Immunization data is the most traded as figures rose in 2019.
Increasing numbers of primary care physicians (PCPs) shared medical information electronically with public health agencies (PHAs) in the year before the COVID-19 pandemic.
They also began logging more data about social and behavioral determinants of health for patients, according to the survey examining electronic communications between physicians and PHAs, published by the U.S. Department of Health and Human Services.
“The COVID-19 pandemic revealed significant gaps in public health infrastructure needed to support the electronic exchange of public health data among health care providers and PHAs,” said the report published by the Office of the National Coordinator for Health Information Technology.
The data are important for at least two reasons: public health surveillance and identifying populations in need of greater assistance due to social and behavioral determinants of health, the report said.
The researchers noted the study did not cover overall reporting rates to PHAs, and other recent studies showed PCPs are reporting to PHAs through paper-based data sharing, telephone calls, emails and facsimile machines.
Fewer than one in five PCPs electronically sent or received health information with PHAs. For all physicians, 12% electronically exchanged information with the federal Centers for Disease Control and Prevention (CDC), or state or local health authorities.
The rates were greater or equal for pediatrics (26%), internal medicine (24%), primary care, (18%) and general/family practice (12%). In those fields, at least 46% said they did not exchange information electronically, and at least 22% of physicians said they did not know if they did, according to the report.
Nationally, 44% of PCPs reported searching for vaccination or immunization history from sources outside their own health care organizations.
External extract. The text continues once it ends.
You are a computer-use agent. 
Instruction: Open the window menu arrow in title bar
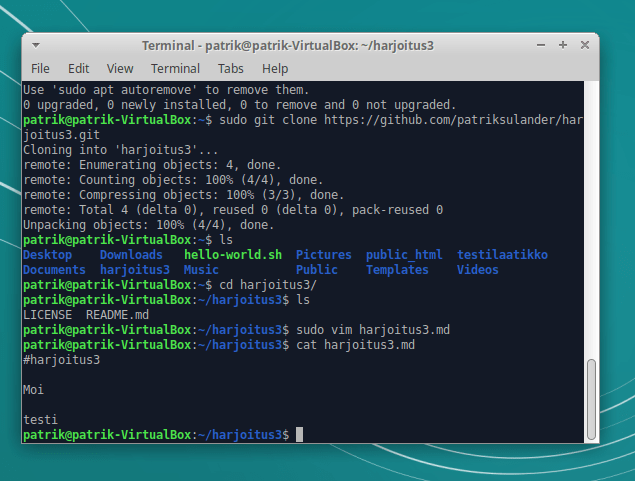click(36, 46)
The percentages increased for internists (53%) and pediatricians (51%), compared to 41% of general/family practices PCPs.
Exchanging immunization data was the most common for all primary care physicians (90%), pediatricians (100%), internal medicine physicians (82%) and general or family practice (89%). Case reporting data, public health registry data, and syndromic surveillance data all were exchanged at lower rates by the various physicians, the report said.
PCPs in larger practices, those in hospital or health-center owned practices, and those able to send and receive patient data electronically, were significantly more likely to exchange information with PHAs. Those that exchanged data with PHAs, and those that searched for vaccination or immunization information from outside sources, were significantly more likely to electronically record social and behavioral determinants of health, the report said.
Most physicians (69%) electronically recorded data about social and determinants of health, such as employment, education, and social and community context that affect health and quality of life outcomes. For behavioral determinants of health, such as alcohol and tobacco use and physical activity, 84% of physicians recorded data electronically.
Primary care physicians were significantly more likely to electronically record social and behavioral determinants of health, compared to specialists. Physicians using EHR developers in the top five for market share had the highest rates of sharing and recording patient data electronically, compared to those using EHR developers without a top 10 market share, the report said.